As I sat down to Easter lunch, I checked my Facebook messages and found one saying, "please pray for me--it's bad and getting worse."
I'd just sat through a wonderful sermon that talked about the reality of redemption, that God is at work, that our lives are never out of his hands, that the resurrection means hope in the real world.
And then in my hands, I held my friend's pain and sorrow and very real fears for Monday morning.
Easter is not a magic wand.
I mean, Easter was awesome, but it's Monday now.
And we're still here.
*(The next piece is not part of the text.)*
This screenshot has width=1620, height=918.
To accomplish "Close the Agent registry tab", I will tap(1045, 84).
And life is still happening.
Here's what I think we do with that, on Monday morning:
- We take responsibility for ourselves.
- We do what we must, even though it's excruciatingly painful.
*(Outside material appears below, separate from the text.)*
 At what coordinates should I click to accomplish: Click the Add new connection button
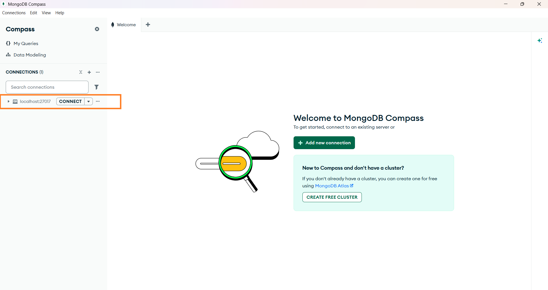pyautogui.click(x=324, y=143)
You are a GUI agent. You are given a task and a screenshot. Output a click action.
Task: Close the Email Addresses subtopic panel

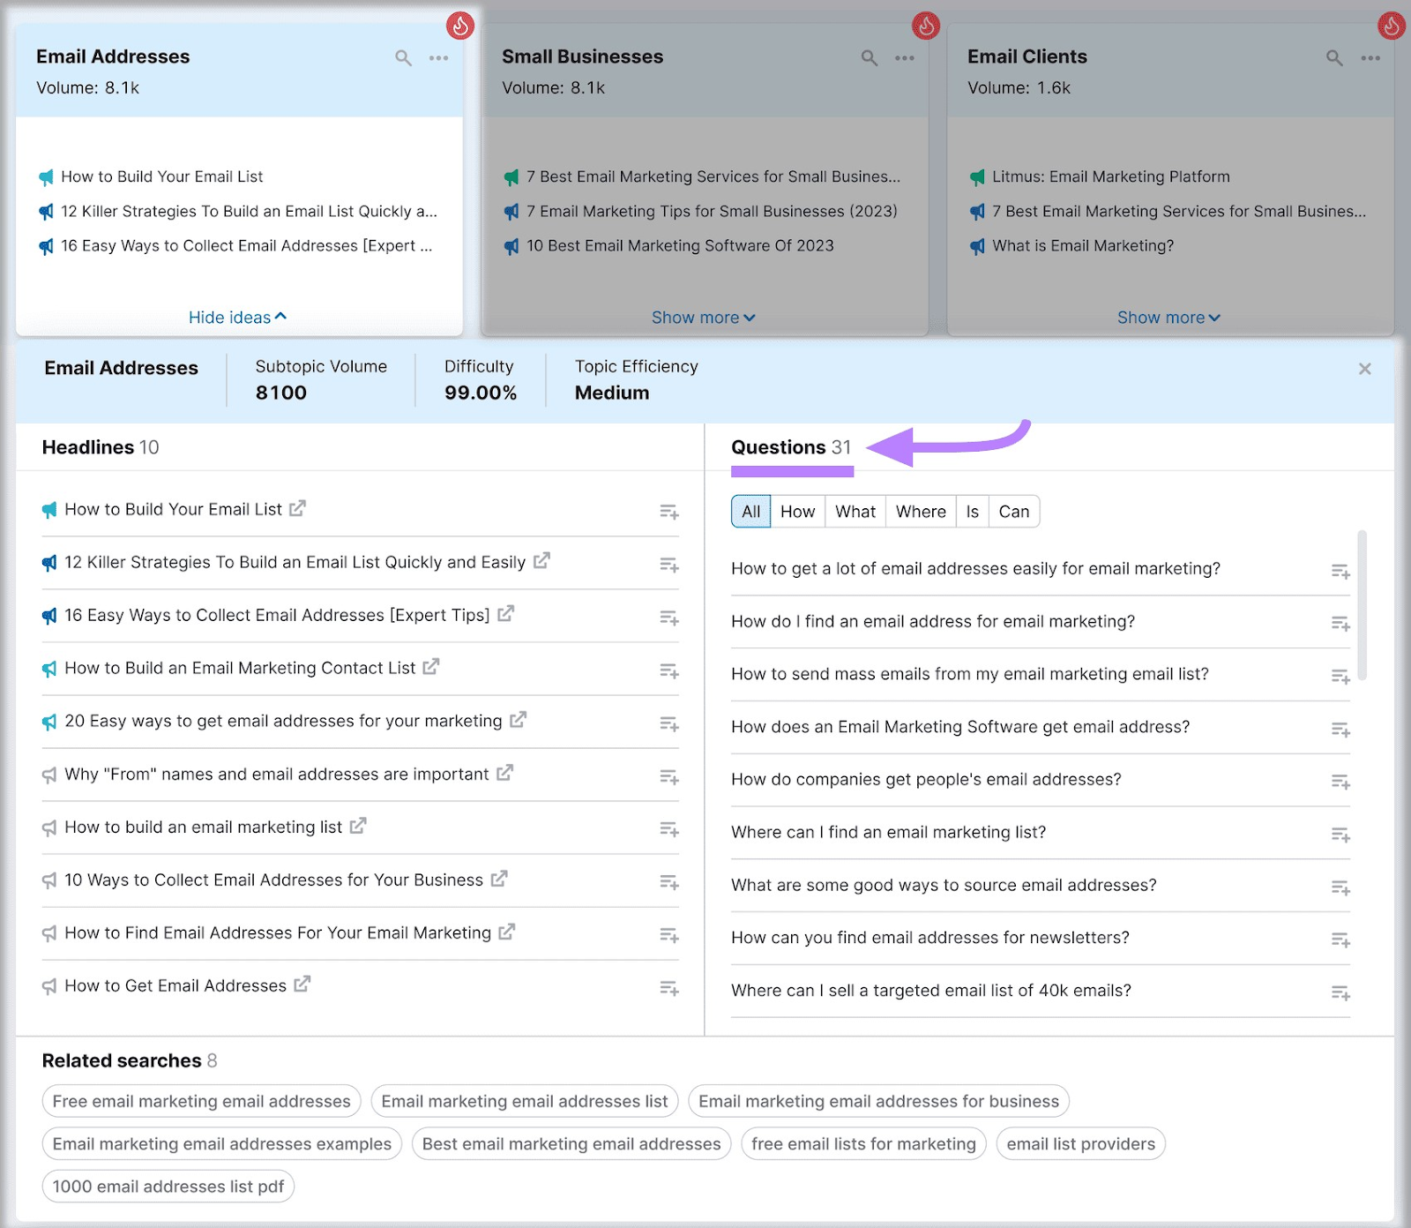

- We be kind to the one God loves (me, and those in pain near me).
- We do good self-care: we rest, we go to the doctor, we hunker down with friends, we accept help. We order take out. Or scramble eggs. Or pour cereal.
- We attend to our emotions: we name them (sad, mad, scared), we feel them, we honor them. We journal through them. We talk about them with our therapist.
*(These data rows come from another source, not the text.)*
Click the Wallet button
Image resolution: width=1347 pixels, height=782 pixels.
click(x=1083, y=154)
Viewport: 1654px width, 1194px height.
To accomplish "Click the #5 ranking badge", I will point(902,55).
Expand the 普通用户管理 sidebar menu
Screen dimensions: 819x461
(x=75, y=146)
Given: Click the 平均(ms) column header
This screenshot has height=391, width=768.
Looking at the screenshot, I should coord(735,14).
- We receive grace, in every single way it presents itself to us: sunshine, rain, flowers, good books, laughter, music, beauty, silence.
- We remember that God is disposed with love toward every person in the story. I may not be disposed with love toward every person right now, but that's okay. God's got it, and he will bring me along.
- We remember that the real story of Love and redemption goes beyond what we know, what we see, beyond what we could ever dare to ask, think, or even dream (Ephesians 3)--and we can't wreck the real story of Love. Because Easter is Real, even though it's not a magic wand.
- Then we do what Glennon says at Momastery: We carry on, warrior, because Love wins.